ABOUT THIS EXERCISE:
Would you print exactly the lines that begin the listing and continue through the line holding "You are a GUI"? No pictures, please.

━━━━━━━━━━━━━━━━

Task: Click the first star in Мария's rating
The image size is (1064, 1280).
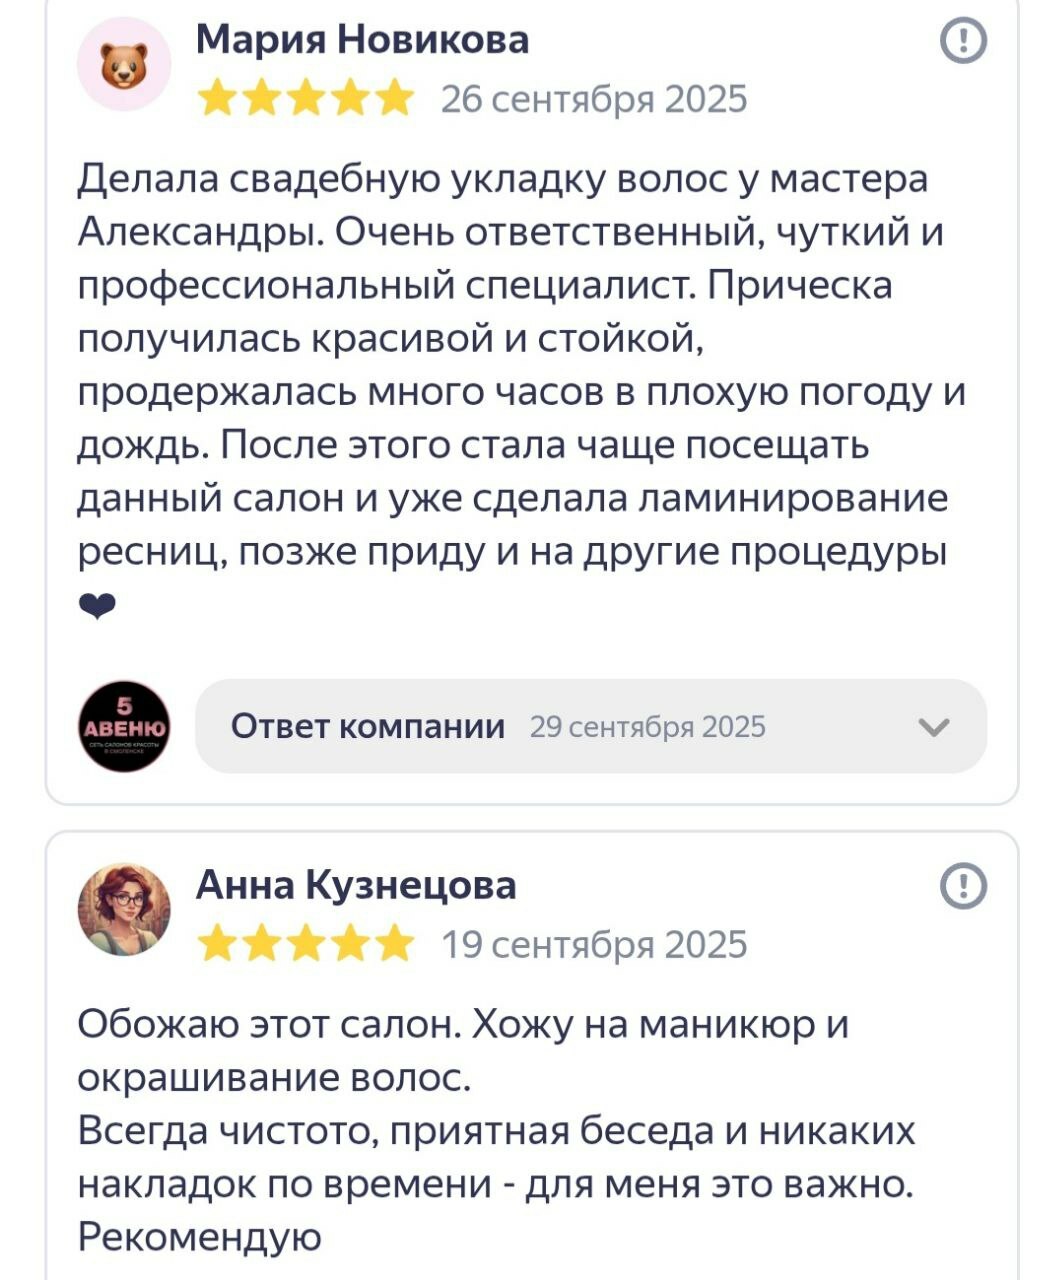Action: coord(217,100)
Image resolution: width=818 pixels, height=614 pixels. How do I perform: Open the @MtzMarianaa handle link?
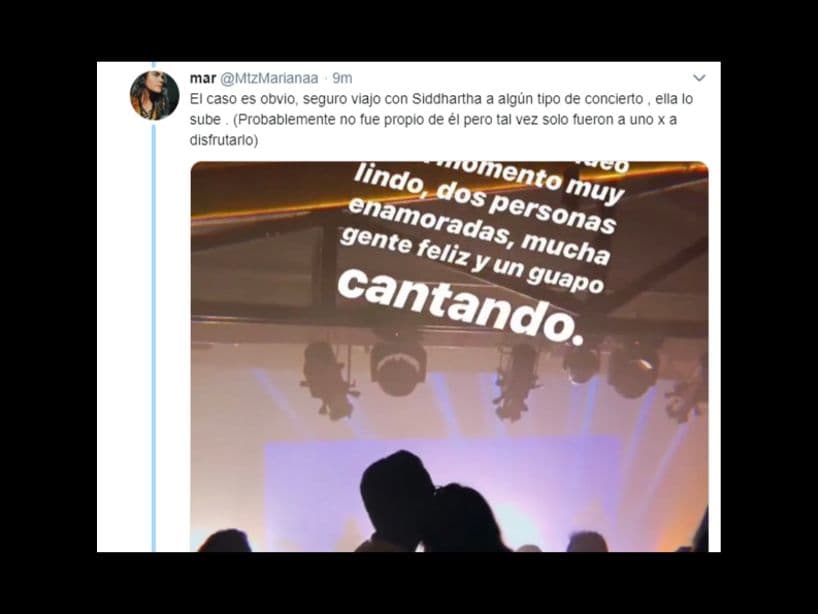pyautogui.click(x=269, y=78)
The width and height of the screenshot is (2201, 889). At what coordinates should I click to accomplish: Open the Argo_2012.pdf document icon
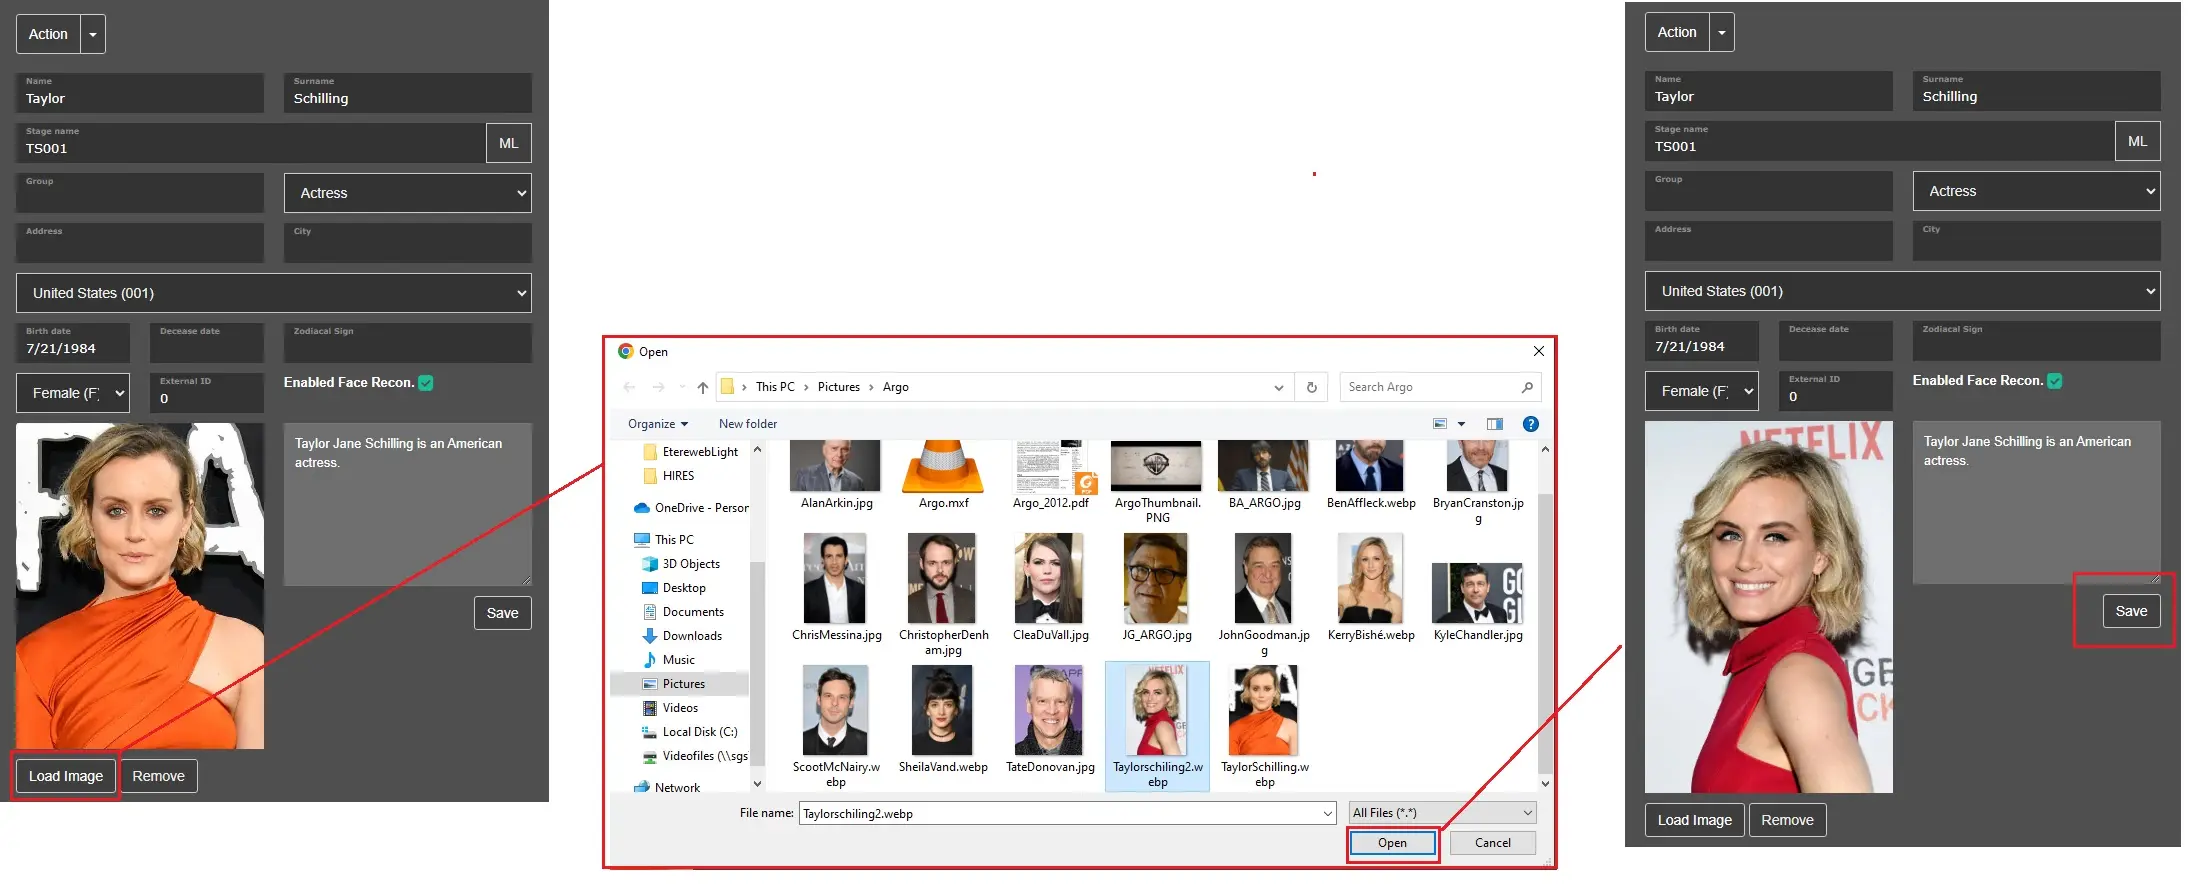[x=1050, y=468]
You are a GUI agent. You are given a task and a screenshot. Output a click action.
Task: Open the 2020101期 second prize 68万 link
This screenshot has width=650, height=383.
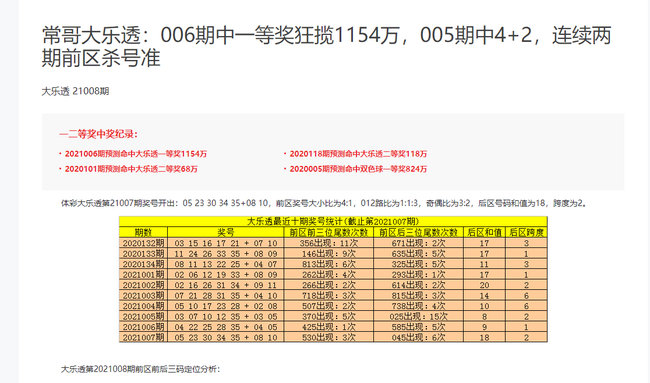click(x=131, y=169)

━━━━━━━━━━━━━━━━

ANSWER BOX:
Task: Click the first star in Мария's rating
The image size is (1064, 1280).
Action: coord(217,100)
Image resolution: width=818 pixels, height=614 pixels. How do I perform: Open the @MtzMarianaa handle link?
pyautogui.click(x=269, y=78)
The width and height of the screenshot is (2201, 889). At what coordinates should I click to accomplish: Open the Argo_2012.pdf document icon
[x=1050, y=468]
You are a GUI agent. You are given a task and a screenshot. Output a click action.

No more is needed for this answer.